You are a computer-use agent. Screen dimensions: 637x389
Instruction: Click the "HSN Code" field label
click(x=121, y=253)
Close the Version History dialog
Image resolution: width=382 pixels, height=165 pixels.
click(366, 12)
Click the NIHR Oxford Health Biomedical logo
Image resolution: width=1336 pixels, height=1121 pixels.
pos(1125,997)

= = = = = = =

Copy each of the records above so that nothing differs from the original.

* Response to the task *
You are a computer-use agent. Screen dimensions: 637x389
Instruction: Click the "HSN Code" field label
click(x=121, y=253)
Close the Version History dialog
Image resolution: width=382 pixels, height=165 pixels.
click(366, 12)
Click the NIHR Oxford Health Biomedical logo
Image resolution: width=1336 pixels, height=1121 pixels.
pos(1125,997)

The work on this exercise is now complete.